4.6.2. Login and User Profile

The login function has been rigorously tested to ensure safe and efficient access to user accounts. In our testing, we started with a login button on a landing page and verified that it triggered a seamless transition to the login interface where users could enter their credentials. Authentication checks are performed to verify correct credentials and confirm the application’s ability to seamlessly grant users access to the dashboard. After logging in, the user profile view in the dashboard is checked to ensure it contains the following information for the user: B. reflects his email address correctly.
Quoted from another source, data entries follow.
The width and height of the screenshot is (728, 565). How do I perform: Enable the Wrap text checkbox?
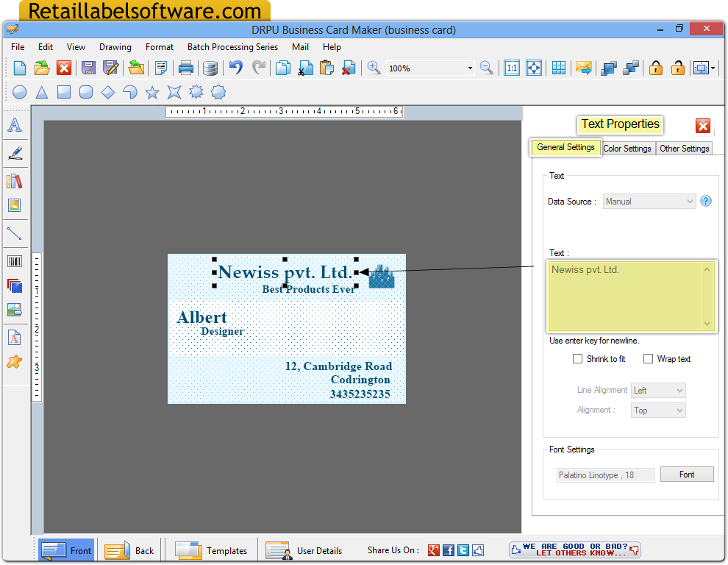[648, 359]
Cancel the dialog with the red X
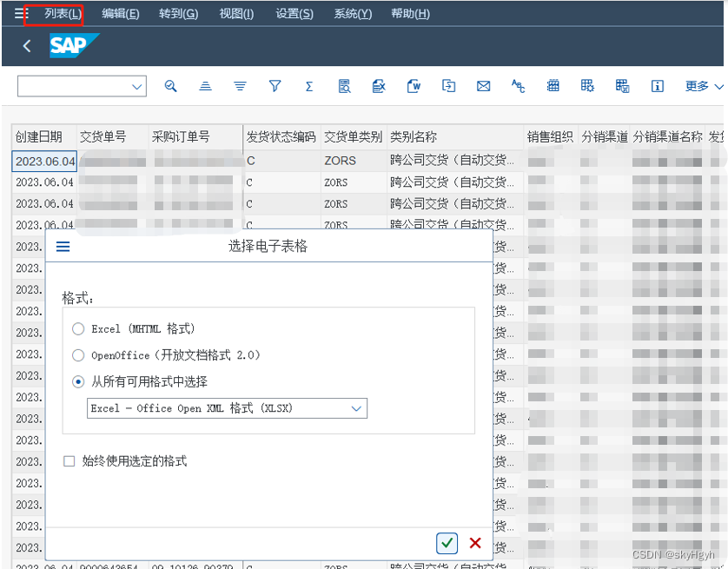Screen dimensions: 728x569 click(x=474, y=542)
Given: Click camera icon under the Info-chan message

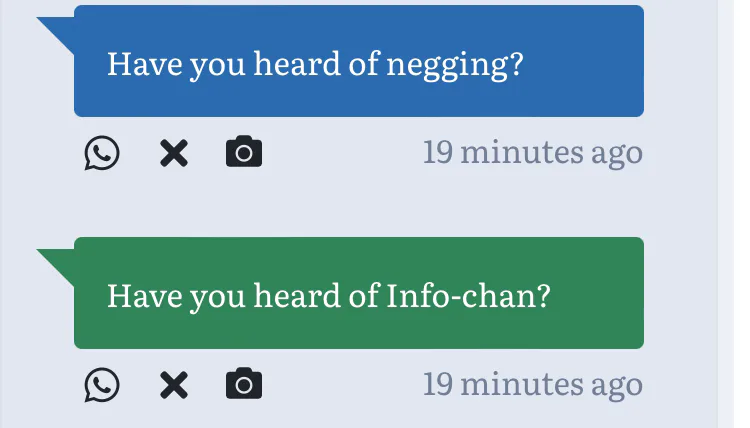Looking at the screenshot, I should point(244,384).
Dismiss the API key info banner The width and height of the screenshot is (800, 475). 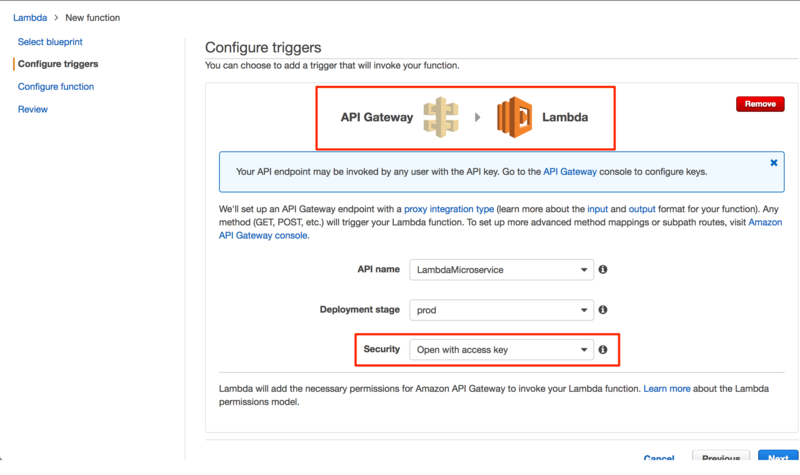click(x=773, y=162)
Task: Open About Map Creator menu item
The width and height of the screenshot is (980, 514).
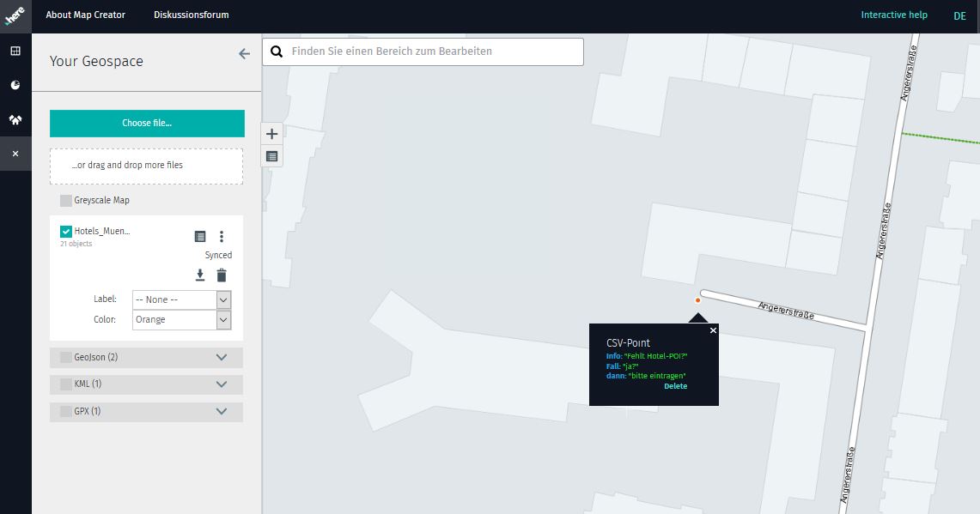Action: tap(85, 15)
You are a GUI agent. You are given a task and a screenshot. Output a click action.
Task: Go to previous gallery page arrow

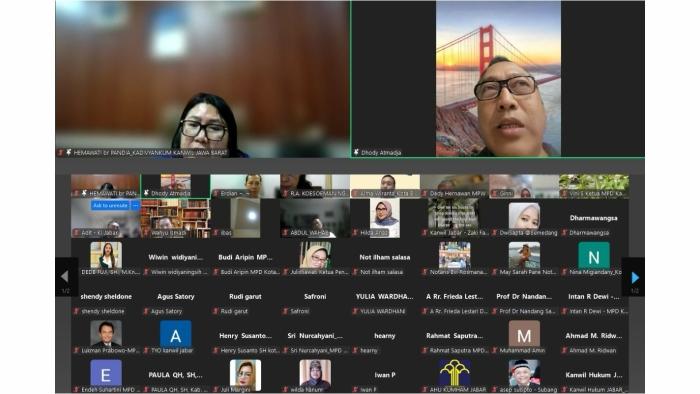tap(65, 277)

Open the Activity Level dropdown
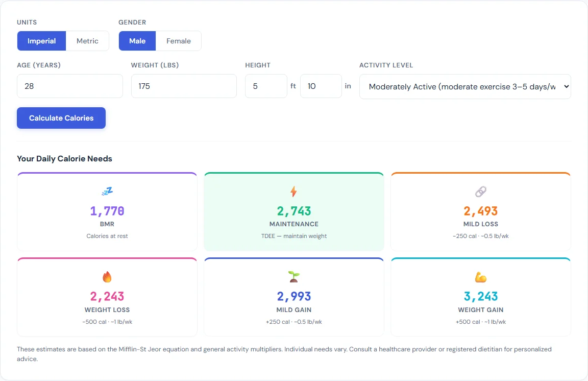tap(465, 86)
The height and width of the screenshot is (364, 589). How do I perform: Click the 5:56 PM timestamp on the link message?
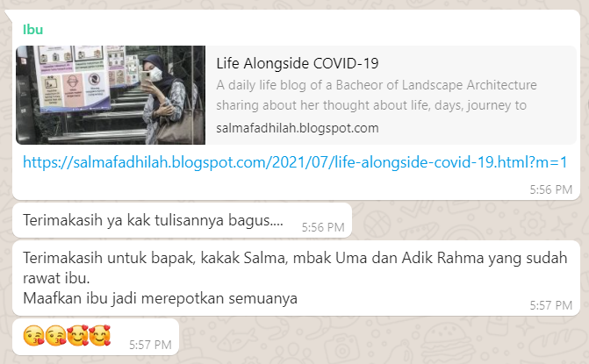pyautogui.click(x=551, y=189)
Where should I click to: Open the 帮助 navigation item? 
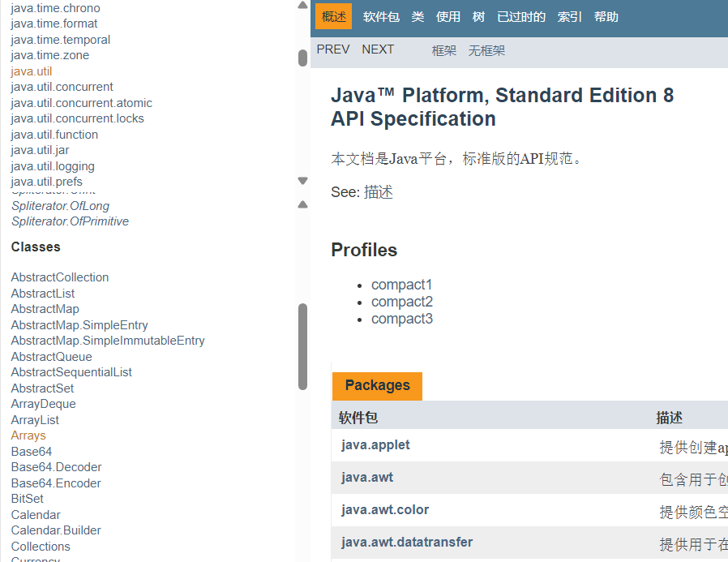click(x=606, y=16)
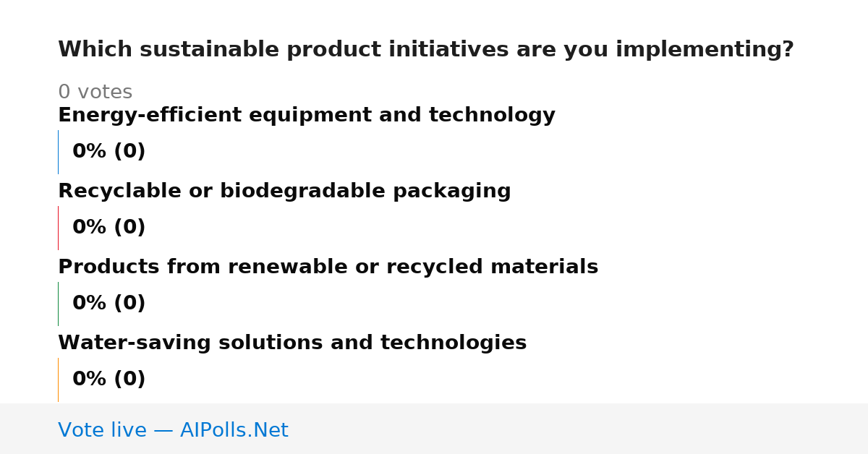
Task: Click the 0% (0) result for Water-saving solutions
Action: (x=109, y=380)
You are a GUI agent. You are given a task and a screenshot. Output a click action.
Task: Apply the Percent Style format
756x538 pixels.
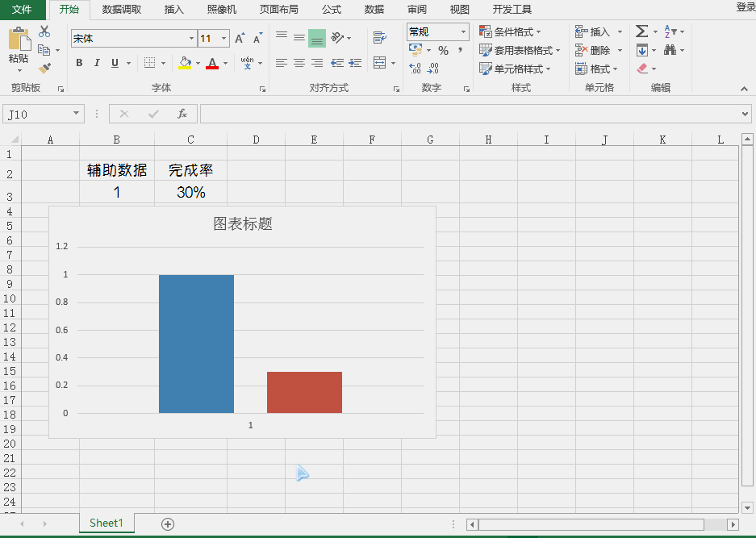[x=443, y=50]
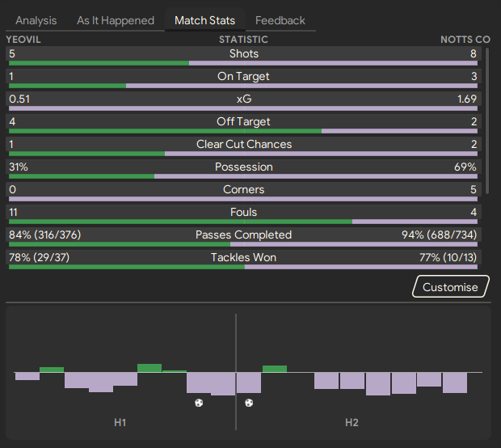This screenshot has width=501, height=448.
Task: Click the NOTTS CO column header
Action: [x=465, y=40]
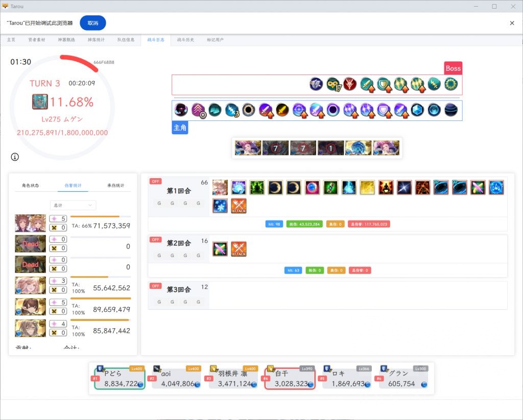The image size is (523, 420).
Task: Click the boss portrait icon beside 11.68%
Action: [x=40, y=102]
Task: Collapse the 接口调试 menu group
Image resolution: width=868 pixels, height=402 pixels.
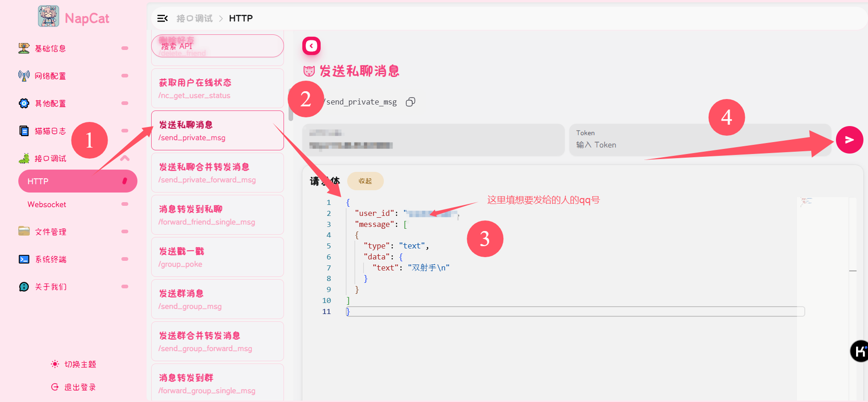Action: pyautogui.click(x=125, y=159)
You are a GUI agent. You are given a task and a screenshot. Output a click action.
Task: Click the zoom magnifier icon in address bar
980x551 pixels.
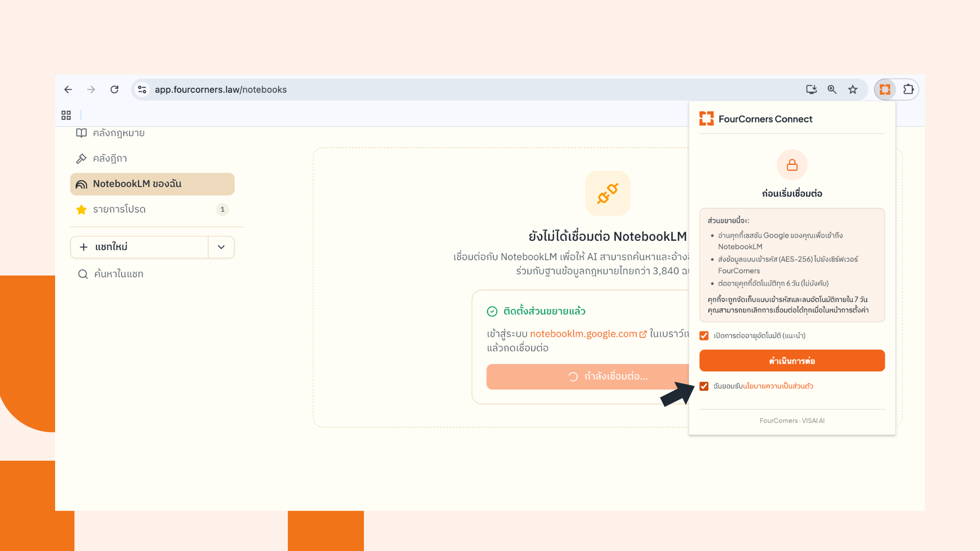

This verification step is important to maintain user trust and provide a personalized login experience. Additionally, user session management and logout functionality has been tested to ensure that users can safely log out of their accounts from any page in the application. To start the logout process, access the Settings menu. The app’s response to these actions is monitored to ensure that users are properly directed to landing pages or other designated areas. The goal of this testing is to verify the overall reliability and security of the login process and ensure that users can safely access and manage their accounts. Detailed analysis of login functions and user profiles not only ensures their functionality, but also emphasizes that the app adheres to security best practices and user-centered design principles, thereby increasing overall user satisfaction and trust.

4.7. Interview Simulation

The Interview Simulation feature has been extensively tested to evaluate how well it prepares users for real interviews.Click the "Start Interview" button to start the interview.This will take the user to the job description selection page.It evaluates the application’s ability to display relevant job information or allow custom input based on the user’s preferences.Central to the testing process is the automatic generation of interview questions and their clear and structured presentation to users.Researchers use the voice input to ensure accurate transcription of responses and real-time scoring.It gives you instant feedback to improve your interview.Interview navigation, such as moving between questions and providing answers, is carefully monitored to ensure smooth navigation and intuitive user control.
The program’s ability to display timers and progress indicators accurately mirrors the interview process and increases user engagement and focus.After the interview, testers review the app’s evaluation and feedback mechanisms to provide users with meaningful information about performance and opportunities for improvement.Overall, this interview simulation test aims to validate Invisor’s effectiveness in teaching practical interviewing skills through a user-friendly and interactive experience.Rigorous testing of this interview simulation feature not only ensures its reliability, but also emphasizes the feature’s role in creating a realistic simulation environment where users can practice and improve their interview skills.Iterative feedback from these tests drives improvements aimed at improving user engagement and performance ratings to meet user expectations and industry standards.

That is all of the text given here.